Given that we’ve all been so terribly disappointed in our federal legislators over these last few years, I wanted to make sure that I publicly gave credit to them for some good news that I heard today.

Senate takes up Feingold troop withdrawal bill

Surprise.

Sen. Russ Feingold’s bill calling for US troop withdrawals from Iraq to begin within 120 days is being debated by the US Senate — thanks to the Republicans who want to kill the bill but think they have an advantage in talking about Iraq.

Plus, John McCain has just said that if he can’t persuade the American people that staying in Iraq is the right course, he will lose the election.

So, on a 70-24 vote, the Senate agreed to take up Feingold’s bill.  Only 26 Democrats voted to take it up.

Feingold’s bill won’t pass, of course.  No Republican has ever actually voted for it in the past.

But it will be debated, along with amendments, all day Wednesday, apparently, the Washington Post reports:

In five previous efforts during the past 20 months, Feingold has never received even 30 votes to bring his bill to the floor for debate. Not a single Republican had supported Feingold’s withdrawal bills, which have been considered the strictest offered in terms of requiring troop withdrawals from Iraq.

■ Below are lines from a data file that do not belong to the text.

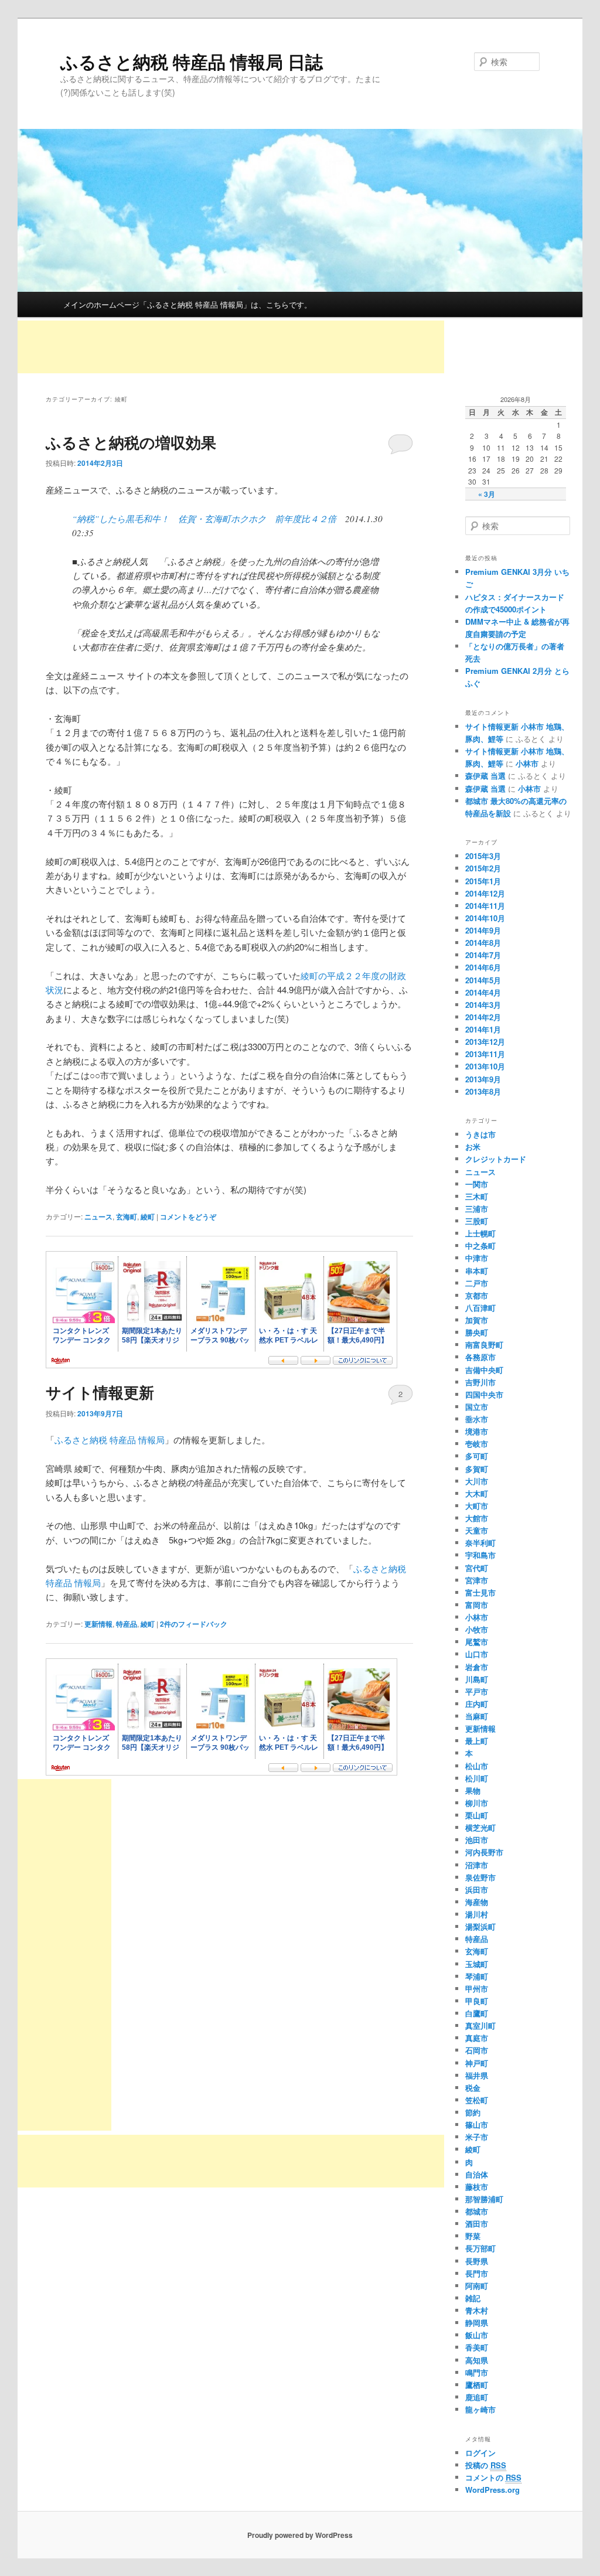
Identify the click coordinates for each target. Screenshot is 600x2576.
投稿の (485, 2465)
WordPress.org (492, 2489)
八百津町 (480, 1307)
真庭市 (476, 2037)
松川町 (476, 1778)
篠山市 (476, 2124)
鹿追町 (476, 2397)
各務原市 (480, 1356)
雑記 (472, 2298)
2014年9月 (483, 930)
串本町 (476, 1270)
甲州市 (476, 1988)
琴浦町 (476, 1976)
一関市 (476, 1184)
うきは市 (480, 1134)
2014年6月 (483, 967)
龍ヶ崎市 (480, 2409)
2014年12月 (485, 893)
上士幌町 (480, 1233)
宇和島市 (480, 1554)
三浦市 (476, 1208)
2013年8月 (483, 1091)
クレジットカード (495, 1158)
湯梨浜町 (480, 1926)
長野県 (476, 2261)
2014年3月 (483, 1004)
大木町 (476, 1493)
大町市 (476, 1505)
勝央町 (476, 1332)
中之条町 (480, 1245)
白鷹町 (476, 2013)
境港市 (476, 1431)
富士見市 (480, 1592)
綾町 (148, 1216)
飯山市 (476, 2334)
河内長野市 (484, 1852)
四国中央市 (484, 1394)
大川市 (476, 1481)
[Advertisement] (231, 347)
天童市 (476, 1530)
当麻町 (476, 1716)
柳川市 (476, 1802)
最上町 (476, 1740)
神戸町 (476, 2063)
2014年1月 (483, 1029)
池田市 (476, 1839)
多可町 (476, 1455)
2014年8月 (483, 942)
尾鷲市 (476, 1641)
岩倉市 (476, 1666)
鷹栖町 (476, 2384)
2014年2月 (483, 1017)
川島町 (476, 1679)
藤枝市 (476, 2186)
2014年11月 (485, 905)
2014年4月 (483, 992)
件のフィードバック (193, 1623)
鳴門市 (476, 2372)
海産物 (476, 1901)
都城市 (476, 2211)
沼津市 (476, 1864)
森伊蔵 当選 (485, 775)
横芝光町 (480, 1827)
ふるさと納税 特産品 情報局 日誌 (191, 61)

This Feingold bill would mandate troop redeployments out of Iraq within 120 days of being signed into law, while allowing funds to be spent for just a few reasons there: ongoing counter-terrorist operations, protecting the U.S. Embassy in Baghdad, training Iraqi forces and on the actual redeployment of U.S. forces out of Iraq.

“Keeping our troops in Iraq will not solve Iraq’s problems,” Feingold said during the debate today. “And it won’t help us address the growing threat by al-Qaeda around the world.”

Most interesting is the list of Democrats who voted against taking up the bill.  Here they are:

Baucus (D-MT)

Bayh (D-IN)

Biden (D-DE)

Bingaman (D-NM)

Carper (D-DE)

Casey (D-PA)

Conrad (D-ND)

Dorgan (D-ND)

Johnson (D-SD)

Landrieu (D-LA)

Levin (D-MI)

Lieberman (ID-CT)

Lincoln (D-AR)

McCaskill (D-MO)

Nelson (D-FL)

Nelson (D-NE)

Pryor (D-AR)

Reed (D-RI)

Salazar (D-CO)

Tester (D-MT)

Webb (D-VA)

Dems not voting:

Byrd (D-WV)

Clinton (D-NY)

Obama (D-IL)

The Myth

Remember this:

President Bush laid down the standard of success when he announced the surge more than a year ago: “If we increase our support at this crucial moment, and help the Iraqis break the current cycle of violence, we can hasten the day our troops begin coming home.”

Than yesterday we get this:

The Pentagon is projecting that when the U.S. troop buildup in Iraq ends in July there will be about 8,000 more troops on the ground than when it began in January 2007, a senior general said Monday.